◆ DATA:
** start **

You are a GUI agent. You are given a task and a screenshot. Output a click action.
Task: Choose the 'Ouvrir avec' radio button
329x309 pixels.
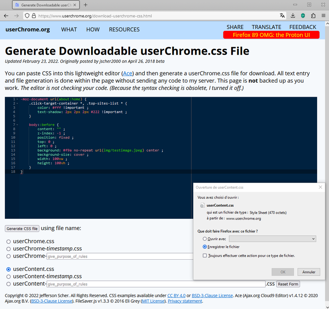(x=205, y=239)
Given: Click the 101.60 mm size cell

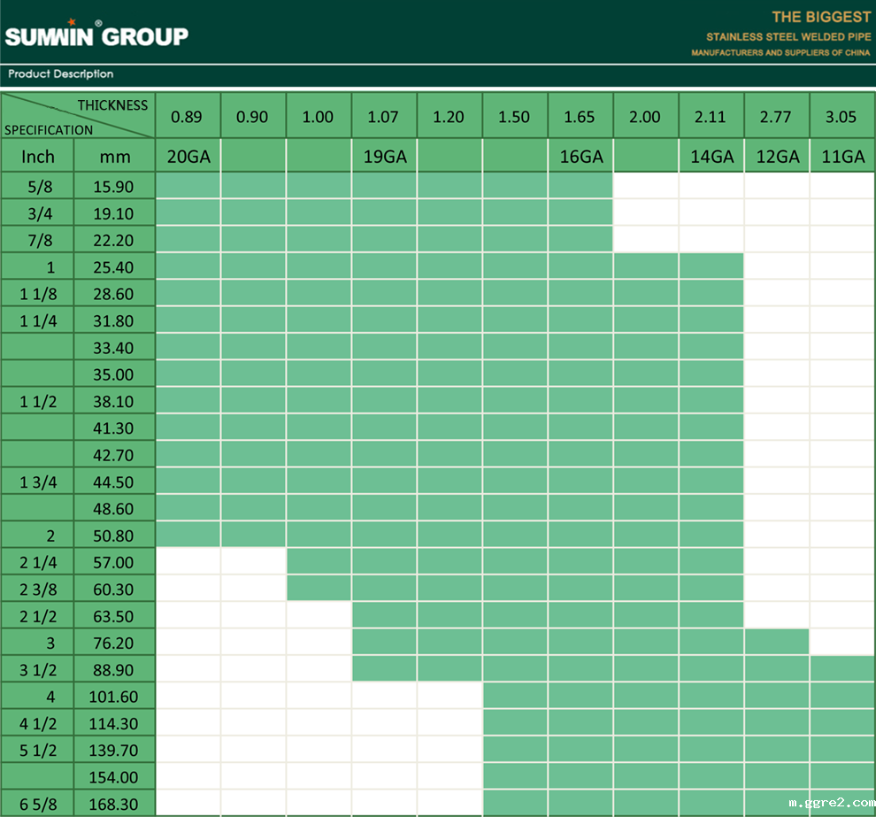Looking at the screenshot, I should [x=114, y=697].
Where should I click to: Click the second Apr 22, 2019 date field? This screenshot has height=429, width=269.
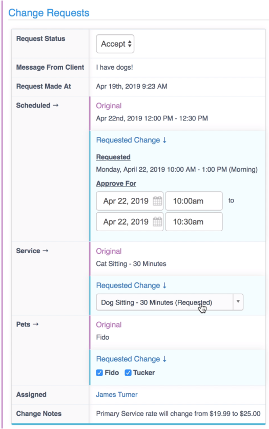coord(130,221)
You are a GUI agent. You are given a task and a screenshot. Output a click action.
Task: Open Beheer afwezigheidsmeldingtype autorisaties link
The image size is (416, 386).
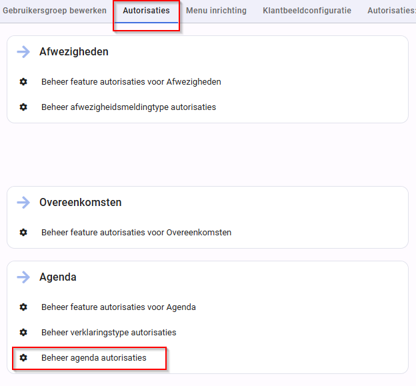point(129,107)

** end **
** start **

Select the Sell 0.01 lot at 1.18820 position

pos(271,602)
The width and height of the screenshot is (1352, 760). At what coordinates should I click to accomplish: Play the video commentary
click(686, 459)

** end **

◆ TASK DETAILS: Please extract the lines that begin with the line containing "Select the Sell 0.01 lot at 1.18820 position" and end after the line containing "click(686, 459)", reproducing each one word for word.

◆ WRITTEN ANSWER:
Select the Sell 0.01 lot at 1.18820 position

pos(271,602)
The width and height of the screenshot is (1352, 760). At what coordinates should I click to accomplish: Play the video commentary
click(686, 459)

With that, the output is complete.